Jen Debler, a middle school teacher whose own children attend school in a high-performing Long Island district is not tricked by Tisch's offer. She emailed me that "I am refusing testing for my children again this year because I want creativity to return to their classrooms. I miss projects, book reports, and artwork. My middle schooler wishes for more hands on activities. I see a stark difference in the learning experiences of my older child compared to my middle and youngest. A flurry of module based worksheets has left my first grader uninspired by math."

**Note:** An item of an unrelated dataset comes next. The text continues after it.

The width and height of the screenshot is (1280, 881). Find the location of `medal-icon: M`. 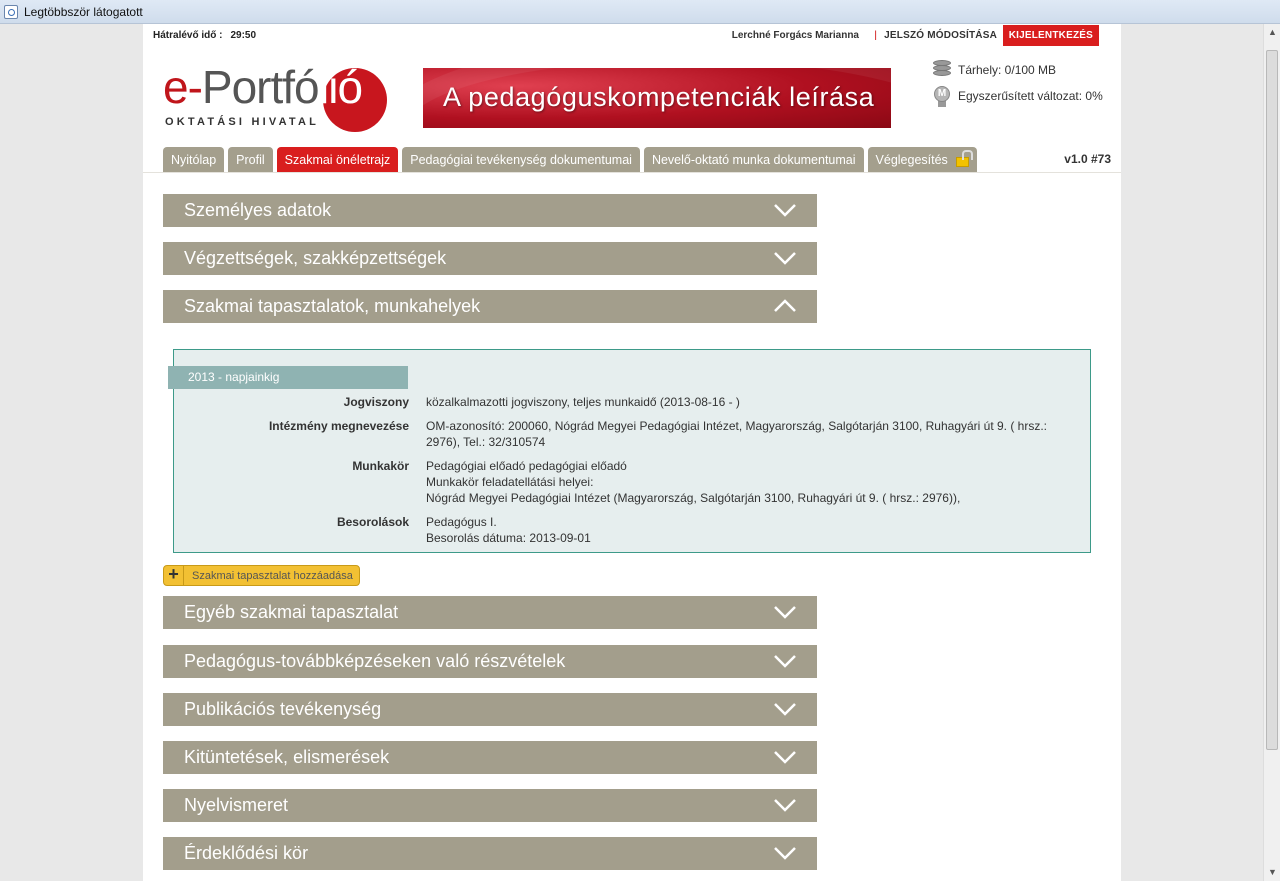

medal-icon: M is located at coordinates (942, 96).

Long Island parents Henry and Christina Dircks also had both of their children opt-out from the high-stakes tests last year and they will opt-out again. They discussed it as a family and the children and parents all signed the opt-out letters. The Dircks family's reasons for opt-out were featured in a letter published by a local newspaper. Henry wrote, "I'm opting out my two children because I believe that these assessments are developmentally inappropriate, pedagogically untested and politically motivated. Our decision was not made lightly and included all members of the family in the discussion. As a high school social studies teacher, I hope that opting out will teach my children to question the conventional wisdom imposed by others, become informed and act on their convictions."

Debra Capone is organizing parents at PS 154 in Brooklyn to opt-out. She explained to me that last year her kids took the test, but her son, who is now in fourth grade, just finds it stressful and she sees no reason to put him through it again. Her daughter, who is in fifth grade, has no problem taking the test and does well, but she decided she wants to opt-out because the test are not fair to other children.

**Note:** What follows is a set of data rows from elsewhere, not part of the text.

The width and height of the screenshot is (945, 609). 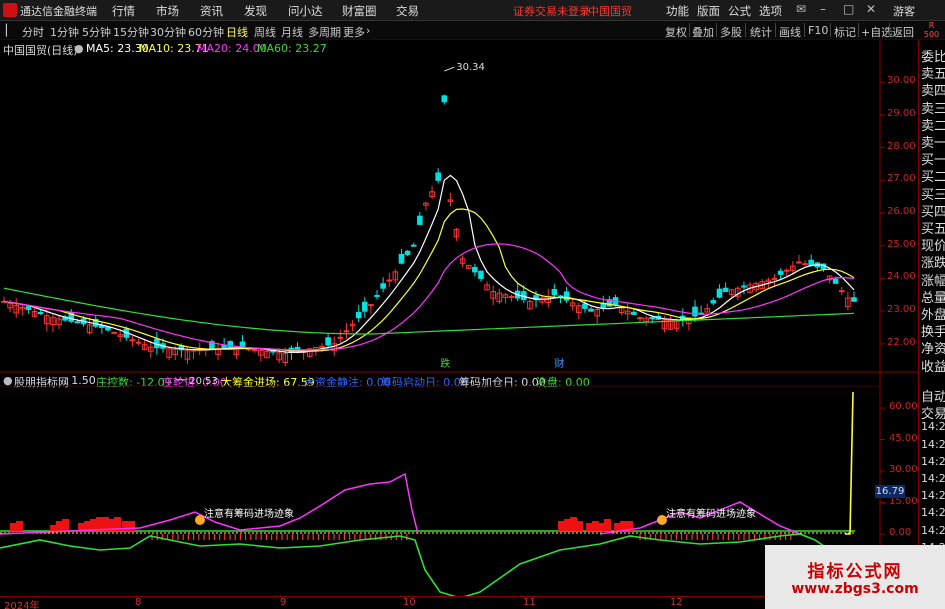 I want to click on restore-rights-button: 复权, so click(x=676, y=32).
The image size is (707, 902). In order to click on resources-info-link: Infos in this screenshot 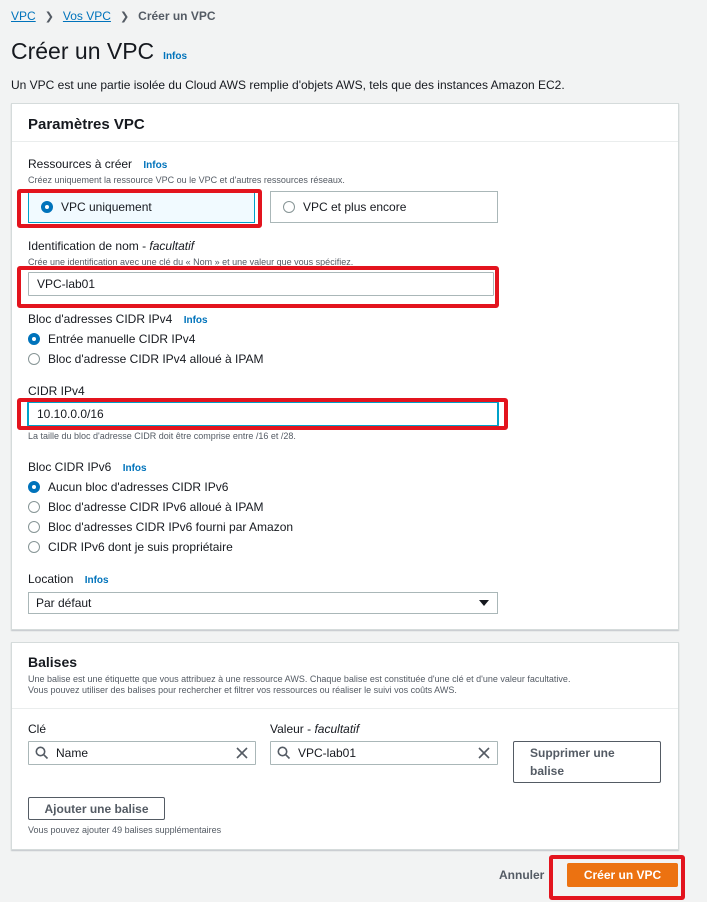, I will do `click(155, 166)`.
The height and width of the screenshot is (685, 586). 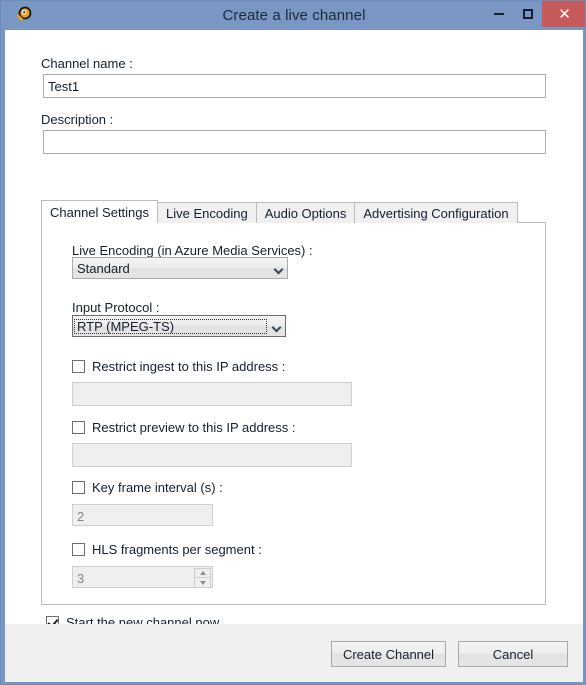 I want to click on maximize-button, so click(x=528, y=14).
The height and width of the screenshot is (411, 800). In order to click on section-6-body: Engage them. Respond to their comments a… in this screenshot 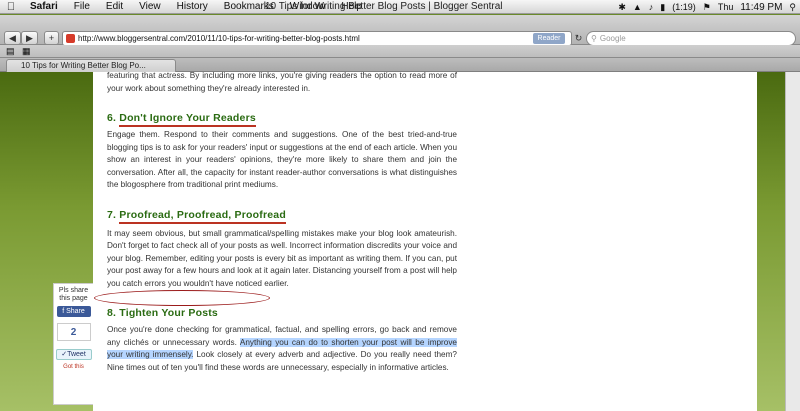, I will do `click(282, 160)`.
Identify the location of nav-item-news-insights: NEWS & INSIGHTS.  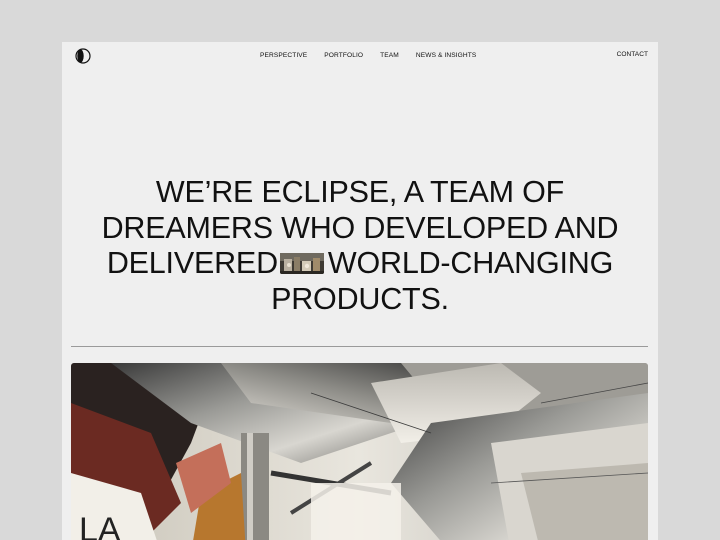
(446, 56).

Beth Dimino, an eighth-grade science teacher in the Comsewogue School District and president of her local chapter of the teachers' union is refusing to administer the mandated standardized tests. The superintendent of her district, Dr. Joe Rella, is also a leading opponent of Common Core testing, as is Newark, New Jersey Mayor Ras Baraka. Baraka is the first mayor of a major United States city to publicly endorse the right of parents to opt-out of high-stakes tests that have "undermined the promise of equity and opportunity."

Sydney Smoot is a nine-year-old fourth grader from Hernando County, Florida. In a speech to the county school board, available for viewing online, Sydney condemned the Florida version of the high-stakes tests for reducing children to numbers. She also objected to a confidentiality policy that bans children from discussing questions on the tests with their parents. In New York State, teachers and administrators are pressed to sign confidentiality agreements, but not nine-year-olds.

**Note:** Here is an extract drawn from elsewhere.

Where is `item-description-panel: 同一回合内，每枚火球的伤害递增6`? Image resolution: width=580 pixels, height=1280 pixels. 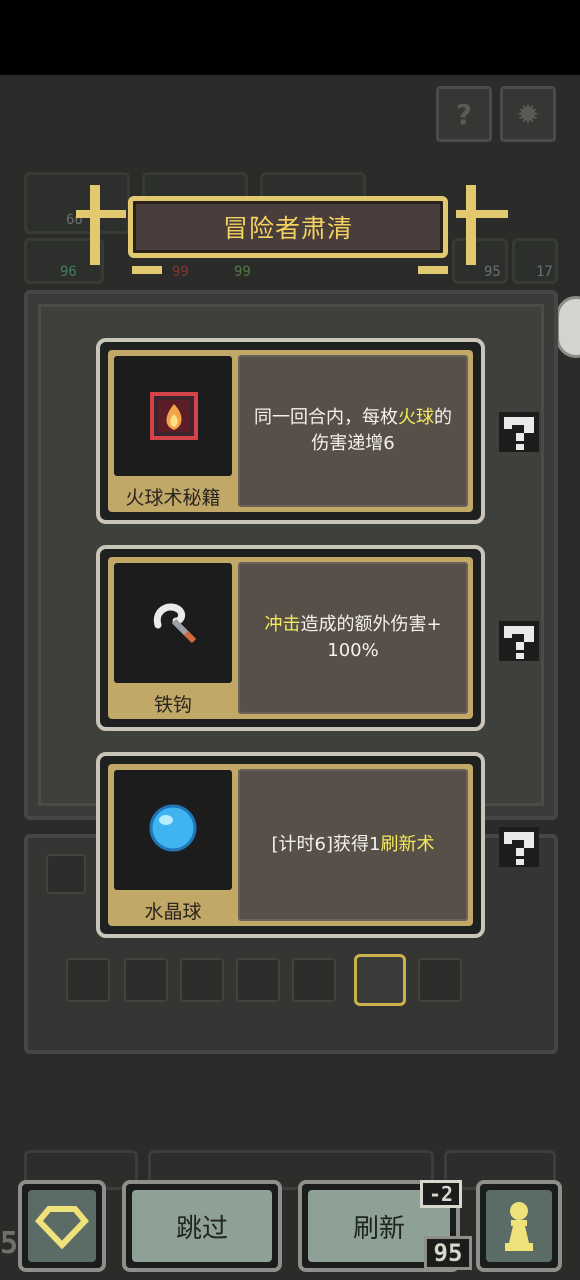
item-description-panel: 同一回合内，每枚火球的伤害递增6 is located at coordinates (353, 431).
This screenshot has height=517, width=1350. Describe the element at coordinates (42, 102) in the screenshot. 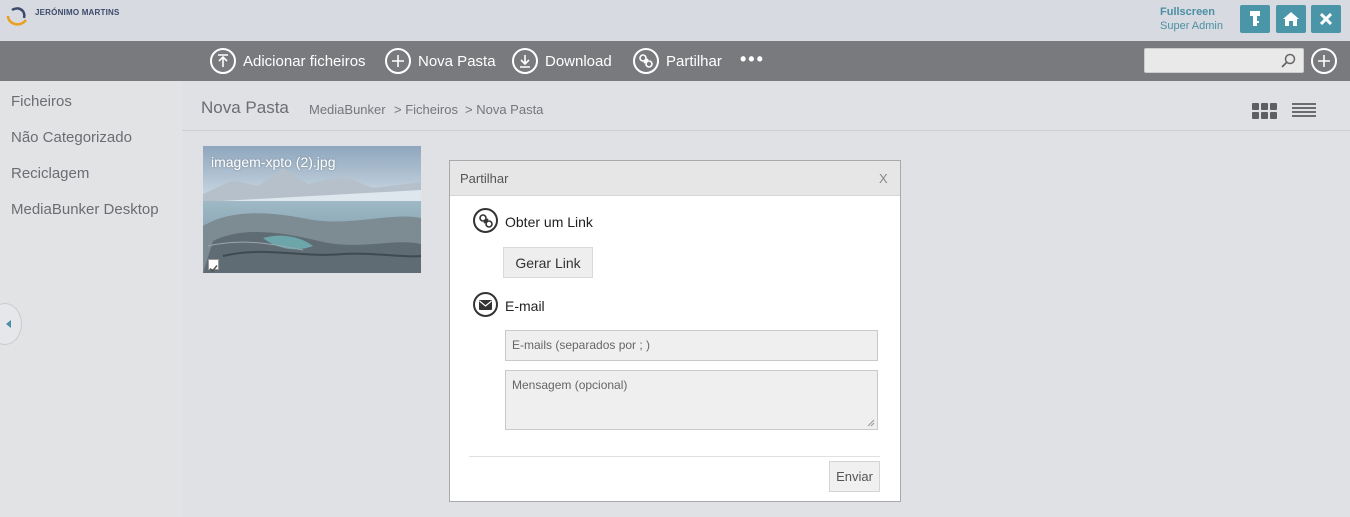

I see `sidebar-item-ficheiros: Ficheiros` at that location.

Carol Burris, award-winning principal at South Side High School in Rockville Center, New York is a leader in the opt-out movement. In an essay posted on the Washington Post Answer Sheet, Burris has essentially declared war on high-stakes testing and Congressional and State politicians from both major political parties. Burris charges "It has become increasingly clear that Congress does not have the will to move away from annual high-stakes testing . . . Conservatives no longer believe in the local, democratic control of our schools. Progressives refuse to address the effects of poverty, segregation and the destruction of the middle class on student learning. The unimaginative strategy to improve achievement is to make standardized tests longer and harder." "The only remedy left to parents," according to Burris, "is to refuse to have their children take the tests. Testing is the rock on which the policies that are destroying our local public schools are built. If our politicians do not have the courage to reverse high-stakes testing, then those who care must step in."

Burris concluded, "I am a rule follower by nature . . . But there comes a time when rules must be broken -- when adults, after exhausting all remedies, must be willing to break ranks and not comply. That time is now. The promise of a public school system, however imperfectly realized, is at risk of being destroyed. The future of our children is hanging from testing's high stakes. The time to Opt Out is now."

PS: My grandchildren read this column before I posted it, discussed it with their parents, and the entire family decided they would opt-out!